WORK TO DO: Copy the material from the line containing "Click the download app icon" through the end of the material, keeping the text of every line and leaving out the pictures. Shift each coordinate in the answers by adding 25 to it.

══ PROVIDED ENTRIES ══

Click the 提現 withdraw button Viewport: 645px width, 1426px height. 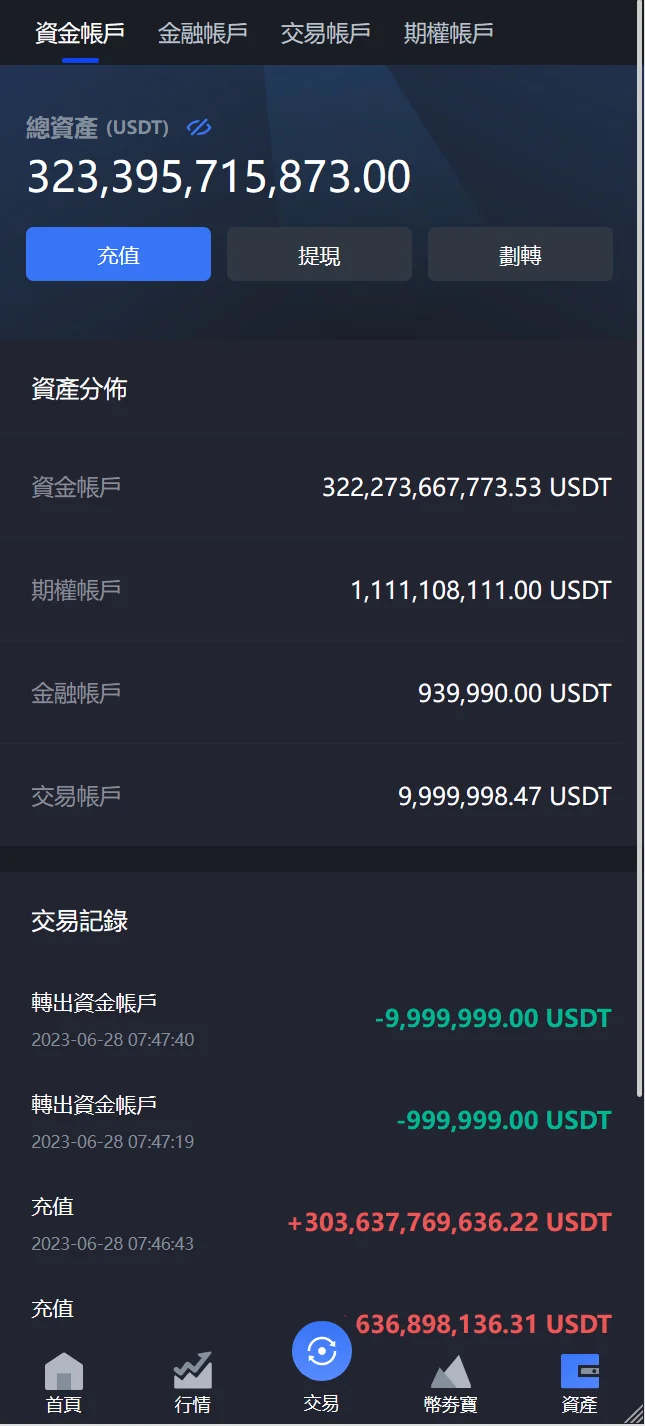point(319,255)
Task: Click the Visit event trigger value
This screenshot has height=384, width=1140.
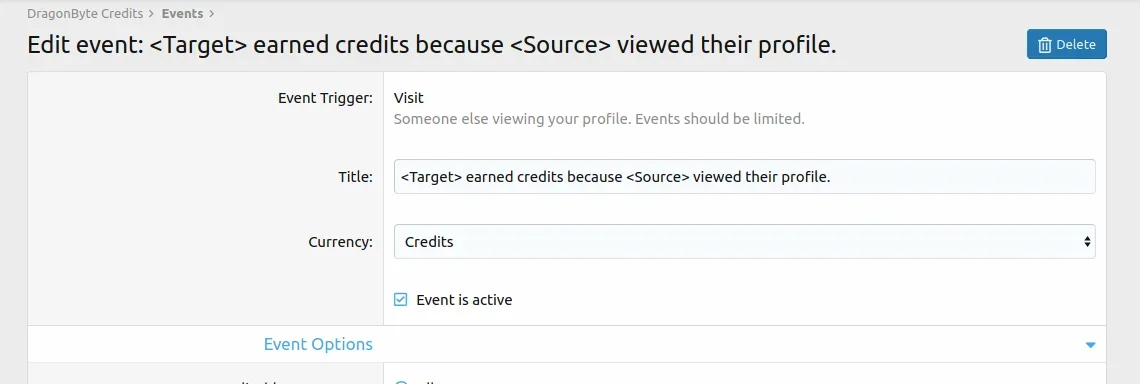Action: pyautogui.click(x=409, y=97)
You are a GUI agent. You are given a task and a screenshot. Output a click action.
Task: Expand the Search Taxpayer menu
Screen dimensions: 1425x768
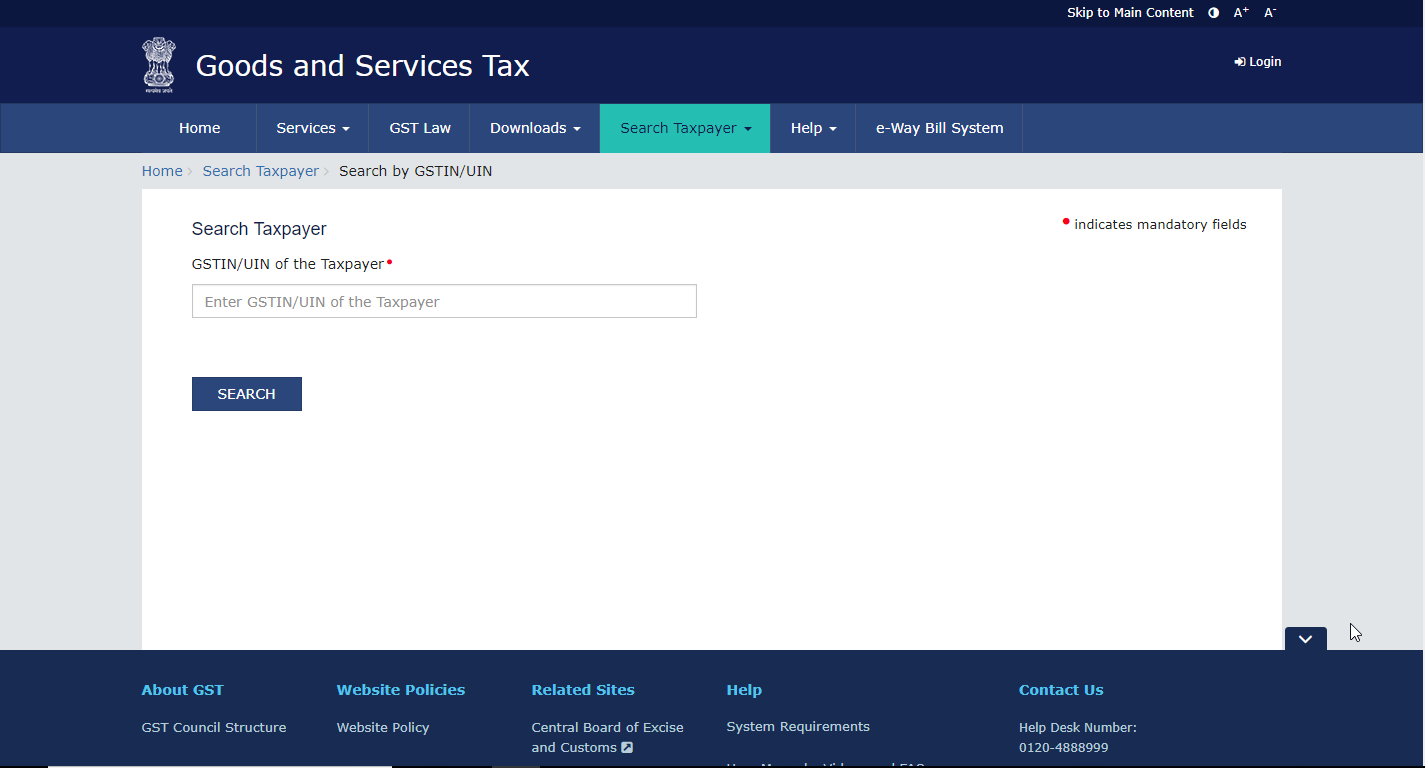click(684, 128)
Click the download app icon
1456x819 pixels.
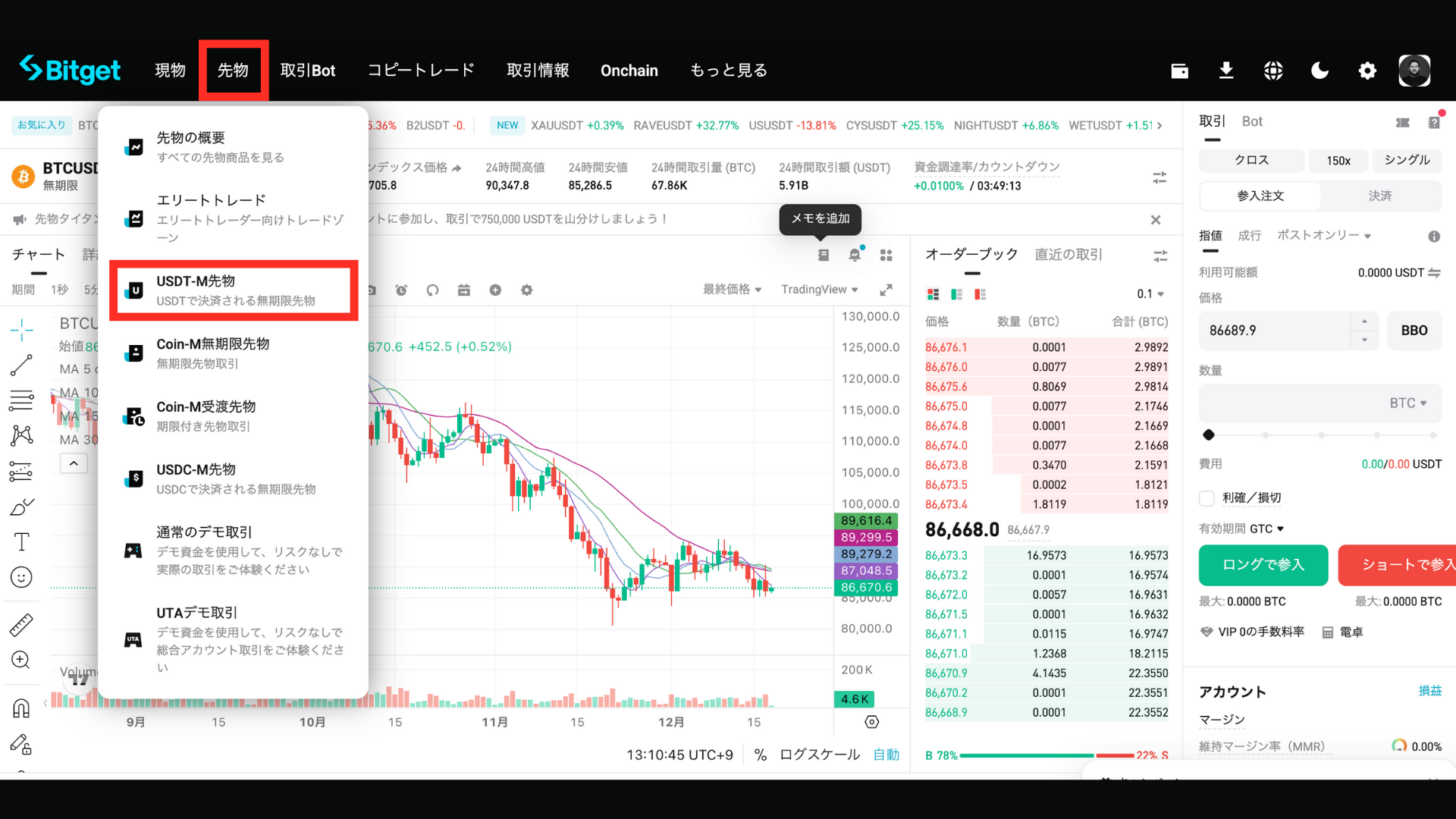click(1226, 71)
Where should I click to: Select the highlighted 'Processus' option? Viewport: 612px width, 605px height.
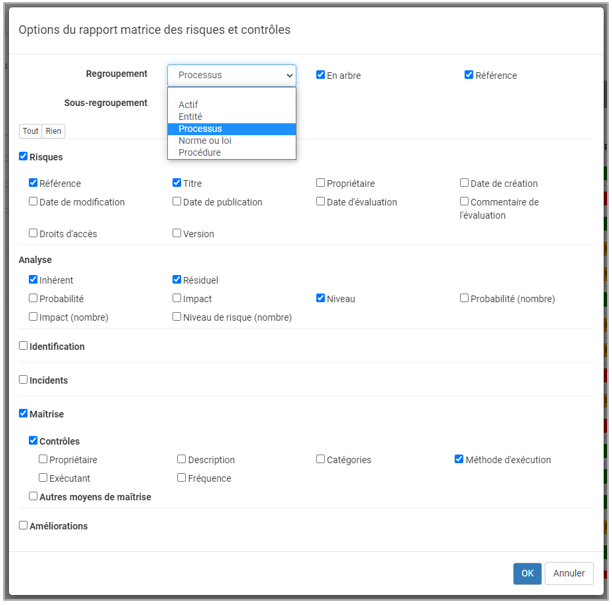200,129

═══

WRITTEN ANSWER:
Click the download app icon
1456x819 pixels.
click(1251, 96)
Where should I click to: Select the highlighted 'Processus' option? Viewport: 612px width, 605px height.
225,154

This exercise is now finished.